Rows of pointing data
★ ★ ★

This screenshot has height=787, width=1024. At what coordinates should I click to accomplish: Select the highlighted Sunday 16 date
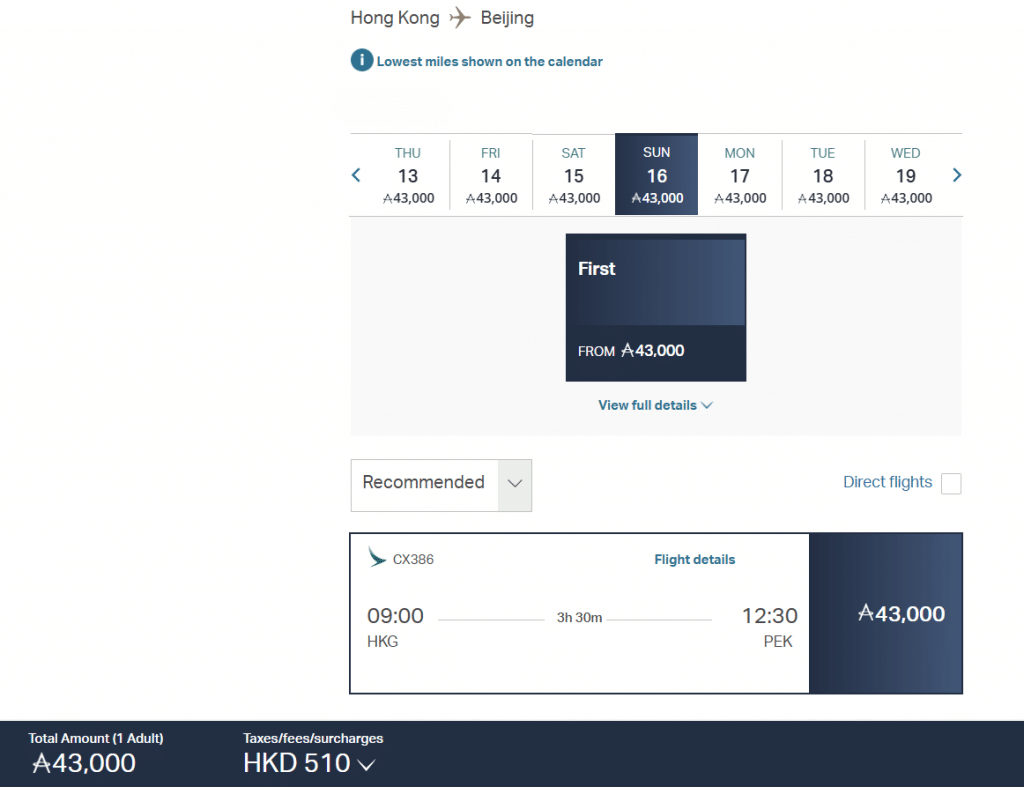tap(657, 175)
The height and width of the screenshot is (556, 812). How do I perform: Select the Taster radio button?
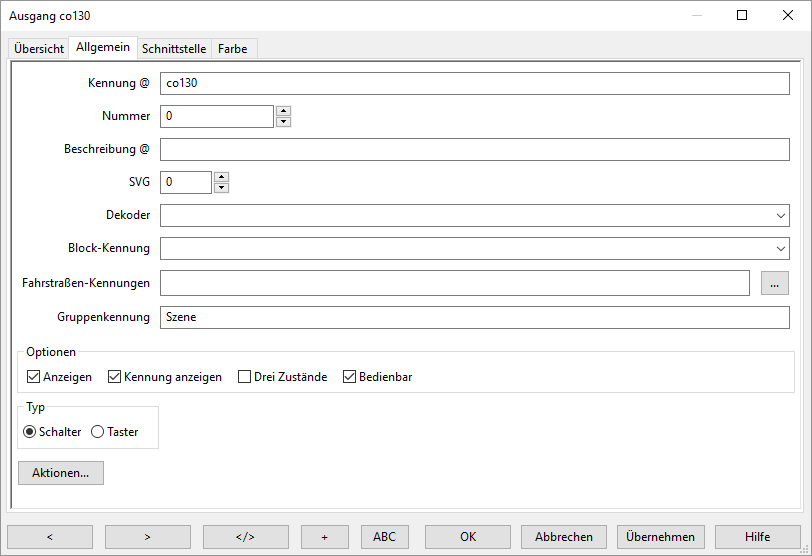pos(98,432)
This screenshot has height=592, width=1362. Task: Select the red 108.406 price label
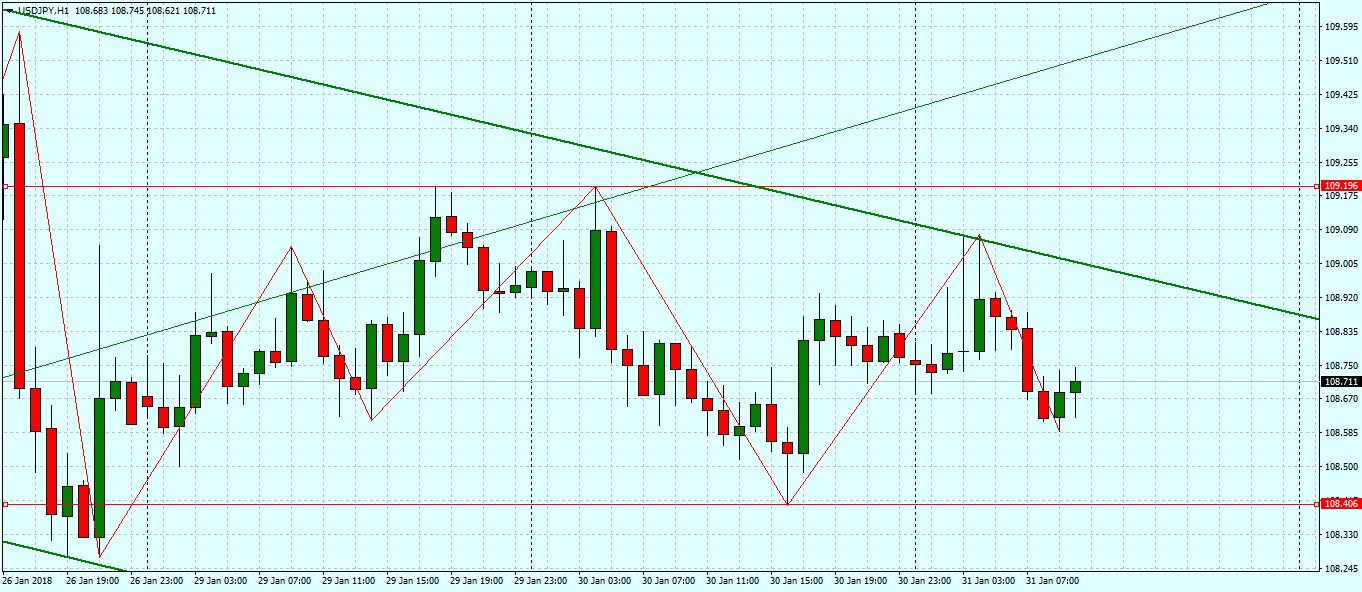1340,504
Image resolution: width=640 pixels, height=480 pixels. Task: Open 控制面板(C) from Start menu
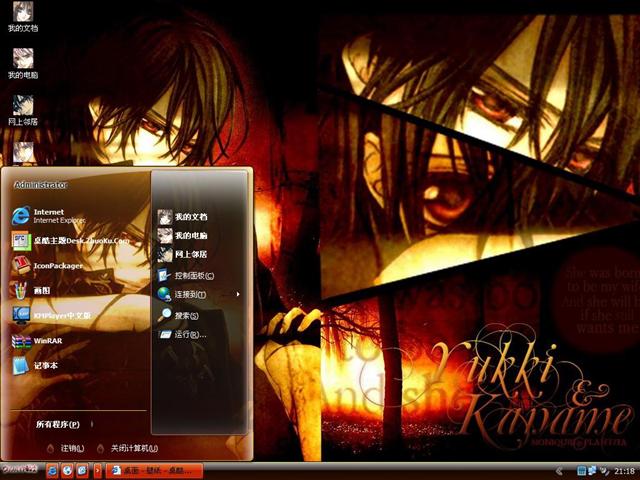(192, 275)
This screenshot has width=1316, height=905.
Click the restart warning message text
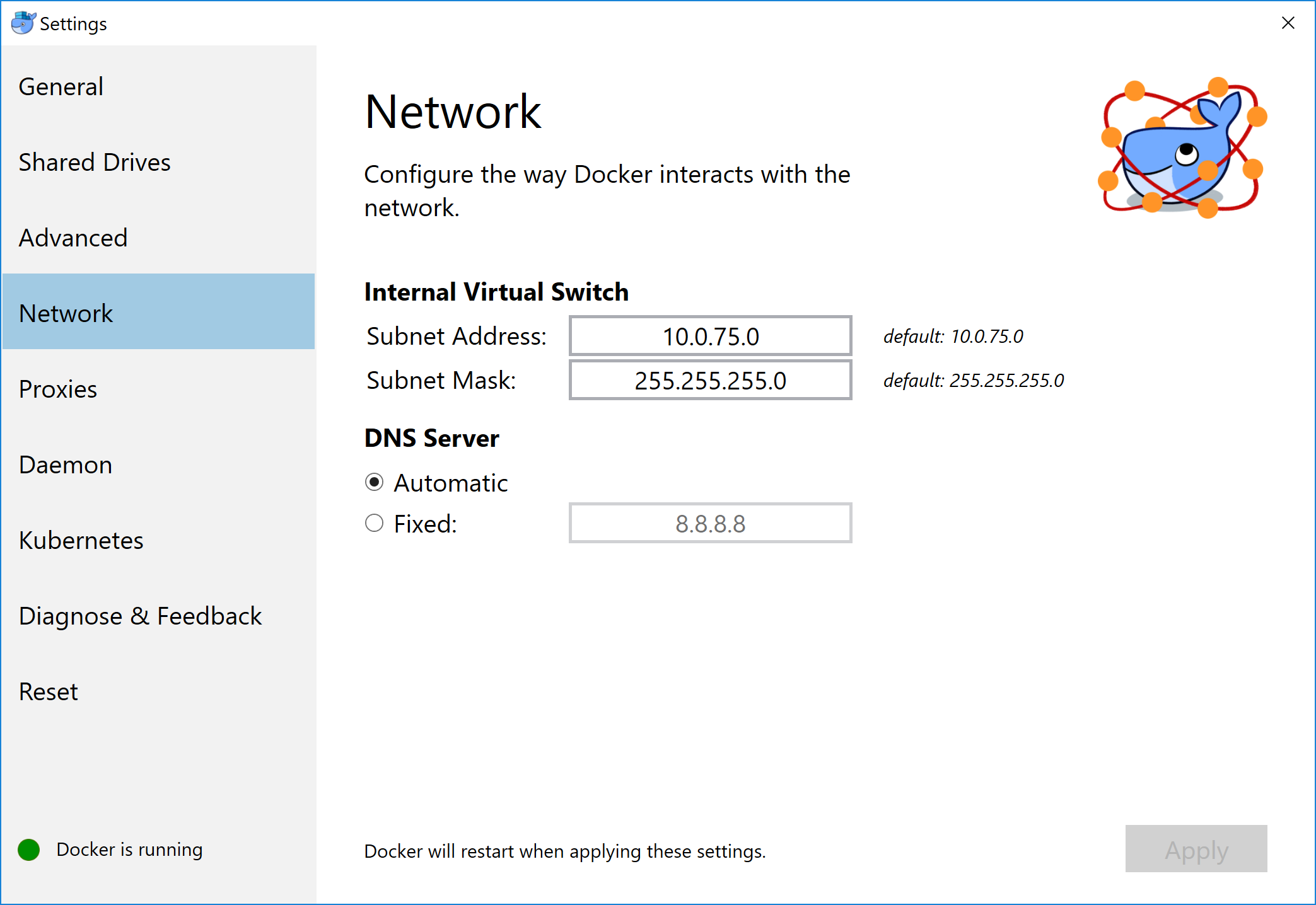[564, 851]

★ ★ ★

→ Task description
Rewrite every item above in full, requests included and pictures left out. Scale each coordinate in the answers by 0.2 and round to the nearest whole number, with halves rounded up, while the numbers in the requests stay unchanged.

→ Answer to the task
This screenshot has height=787, width=1024. At what coordinates should I click to accomplish: Select the highlighted Sunday 16 date
tap(131, 35)
The height and width of the screenshot is (556, 812). How do I perform: Select the Taster radio button?
pos(20,86)
This screenshot has height=592, width=1362. Task: Select the red 108.406 price label
268,101
Image resolution: width=640 pixels, height=480 pixels. Task: Open 控制面板(C) from Start menu
(38, 55)
This screenshot has width=1316, height=905.
Click the restart warning message text
[113, 170]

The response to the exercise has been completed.